Your goal ▸ Quote every line of the items below word for word, leaving out the pictures.

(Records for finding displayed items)

★ ★ ★ ★ ★ ★ ★

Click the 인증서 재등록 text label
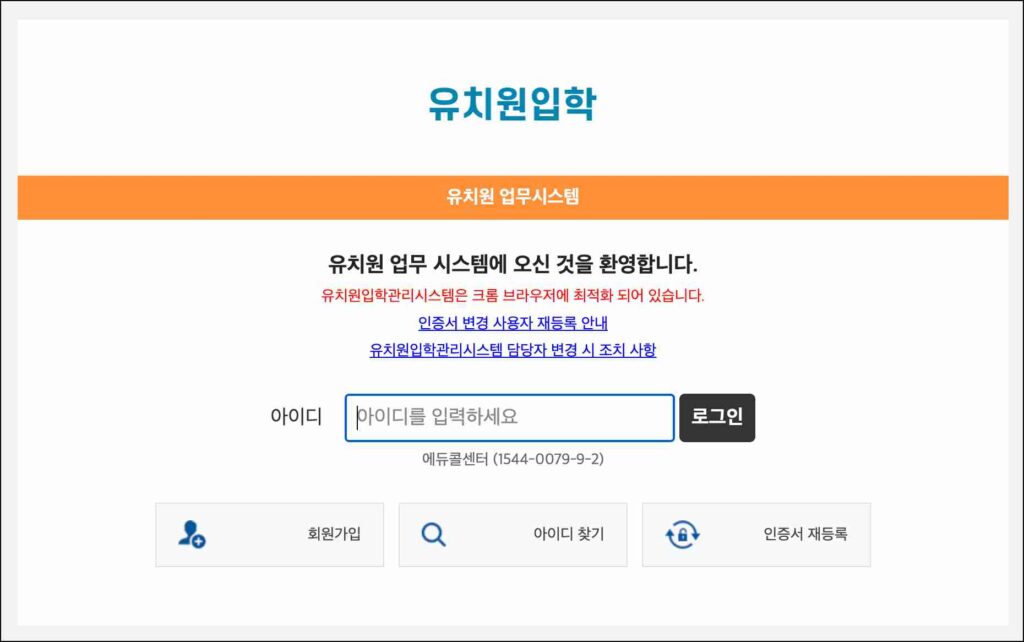[x=805, y=535]
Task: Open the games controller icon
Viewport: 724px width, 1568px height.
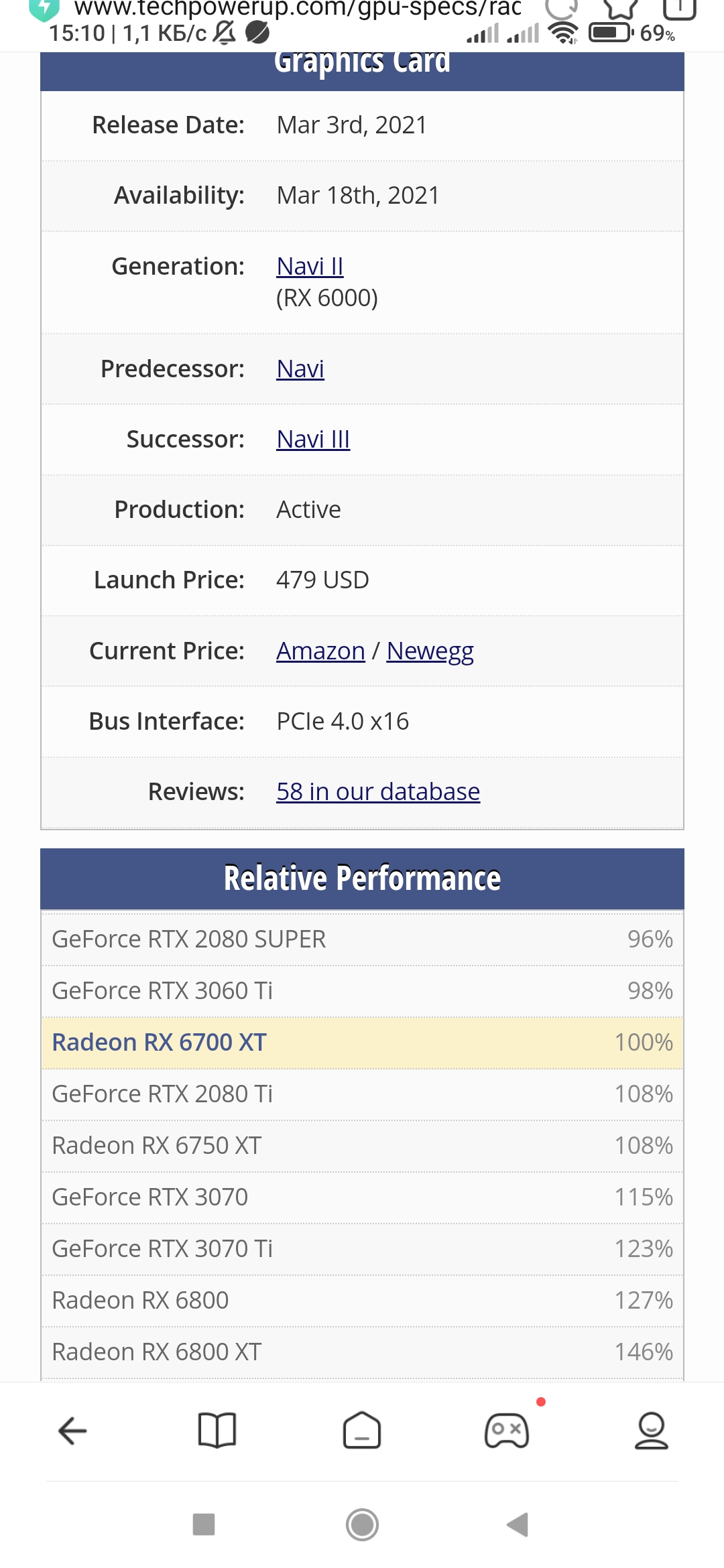Action: click(507, 1431)
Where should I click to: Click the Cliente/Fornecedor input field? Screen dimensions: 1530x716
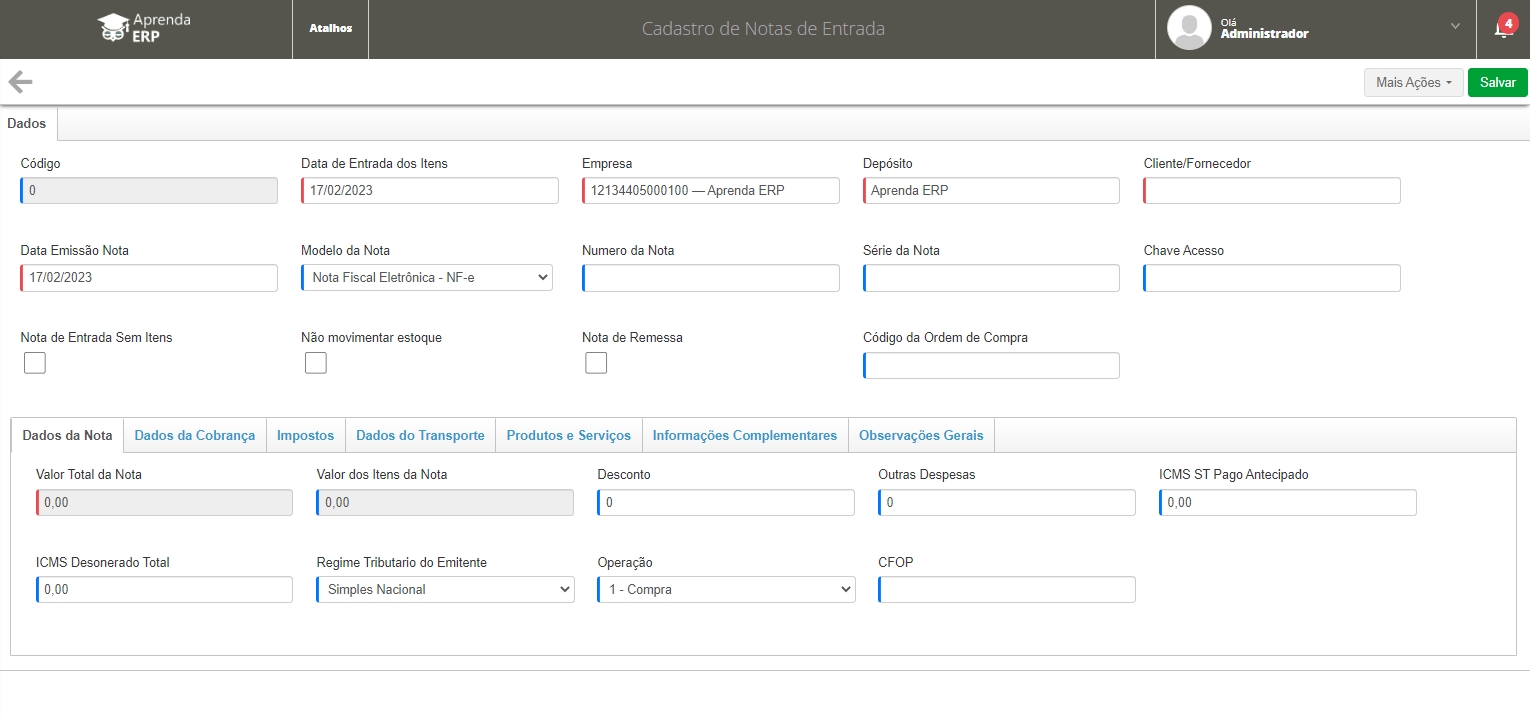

★ ★ ★ ★ ★ ★ ★

Result of the task ▸
Click the 인증서 재등록 text label
[x=805, y=535]
Task: Open the games controller icon
Viewport: 724px width, 1568px height.
Action: click(507, 1431)
Where should I click to: Click the Cliente/Fornecedor input field? Screen dimensions: 1530x716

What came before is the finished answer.